During RL training, the model gradually becomes more concise, while refusal rate, clarification accuracy, and answer accuracy improve synchronously.

Highlights & Insights¶

Treating post-refusal clarification as a first-class training objective is the core contribution of this paper: it is not just about saying "I don't know," but "I don't know + here is exactly why," which is extremely valuable in high-stakes scenarios (medical, legal).
The tiered reward design (0.3 base refusal + 0.7 clarification correctness) finds a good balance between conciseness and informativeness and can be migrated to other RL training scenarios requiring structured outputs.
The practice of using different verifier strengths for training and evaluation (conservative 3B for training, strong o4-mini for evaluation) is a practical technique to combat reward hacking.

Limitations & Future Work¶

Answerable accuracy remains significantly lower than large models (57.2% vs. 78.6% for DeepSeek-R1); the reasoning capability of the 3B base is a bottleneck.
The false refusal rate of 20.4% is relatively high, with about 1/5 of answerable questions being incorrectly refused.
Clarification quality depends on the quality of reference clarifications, which are generated by DeepSeek-V3 and may introduce bias.
The study only targets "semantically clear but info-deficient" unanswerable types, failing to cover other scenarios like semantic ambiguity.

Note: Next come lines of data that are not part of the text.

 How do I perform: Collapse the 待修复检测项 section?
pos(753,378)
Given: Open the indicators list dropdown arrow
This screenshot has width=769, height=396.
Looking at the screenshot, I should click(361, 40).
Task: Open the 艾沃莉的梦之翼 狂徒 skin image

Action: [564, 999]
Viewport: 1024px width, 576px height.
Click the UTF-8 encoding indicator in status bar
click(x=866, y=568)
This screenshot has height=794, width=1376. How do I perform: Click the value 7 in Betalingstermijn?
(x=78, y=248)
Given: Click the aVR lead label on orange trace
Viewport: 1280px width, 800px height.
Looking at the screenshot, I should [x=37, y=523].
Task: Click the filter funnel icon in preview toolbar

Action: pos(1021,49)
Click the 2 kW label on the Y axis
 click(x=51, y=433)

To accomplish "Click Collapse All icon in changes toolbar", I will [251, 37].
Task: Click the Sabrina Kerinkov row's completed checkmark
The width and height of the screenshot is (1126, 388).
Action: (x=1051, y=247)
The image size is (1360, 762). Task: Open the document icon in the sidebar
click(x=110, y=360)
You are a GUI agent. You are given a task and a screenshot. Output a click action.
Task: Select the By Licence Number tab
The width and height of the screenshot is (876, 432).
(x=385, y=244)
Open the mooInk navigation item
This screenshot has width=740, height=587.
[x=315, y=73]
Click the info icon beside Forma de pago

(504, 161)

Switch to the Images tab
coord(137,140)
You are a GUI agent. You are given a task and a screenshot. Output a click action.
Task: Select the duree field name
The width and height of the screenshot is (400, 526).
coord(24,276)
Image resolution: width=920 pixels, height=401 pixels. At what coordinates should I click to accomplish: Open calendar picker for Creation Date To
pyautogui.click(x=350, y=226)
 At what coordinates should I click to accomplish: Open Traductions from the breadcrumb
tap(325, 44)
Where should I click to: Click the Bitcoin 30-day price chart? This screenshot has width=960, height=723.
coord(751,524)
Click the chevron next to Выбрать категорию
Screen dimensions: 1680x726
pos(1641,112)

vs AbstentionBench: The latter evaluates refusal ability but does not involve training methods; Abstain-R1 provides a complete training-evaluation framework.
vs Hallucination Tax (Song et al.): The latter diagnoses the problem of RL training exacerbating hallucinations; Abstain-R1 directly provides a solution (mixing unanswerable samples + composite rewards).
vs CoCoNot: The latter learns context non-compliance via SFT but is fragile in out-of-distribution scenarios; Abstain-R1 achieves stronger generalization through RL.

Rating¶

Novelty: ⭐⭐⭐⭐ Incorporating clarification quality into RLVR is a novel perspective, though the core technology remains based on standard GRPO.
Experimental Thoroughness: ⭐⭐⭐⭐⭐ Three benchmarks, multi-dimensional metrics, detailed ablations, reward sensitivity analysis, and training dynamics analysis.
Writing Quality: ⭐⭐⭐⭐⭐ Research problems are precisely defined, RQs are clearly organized, and figures/tables have high information density.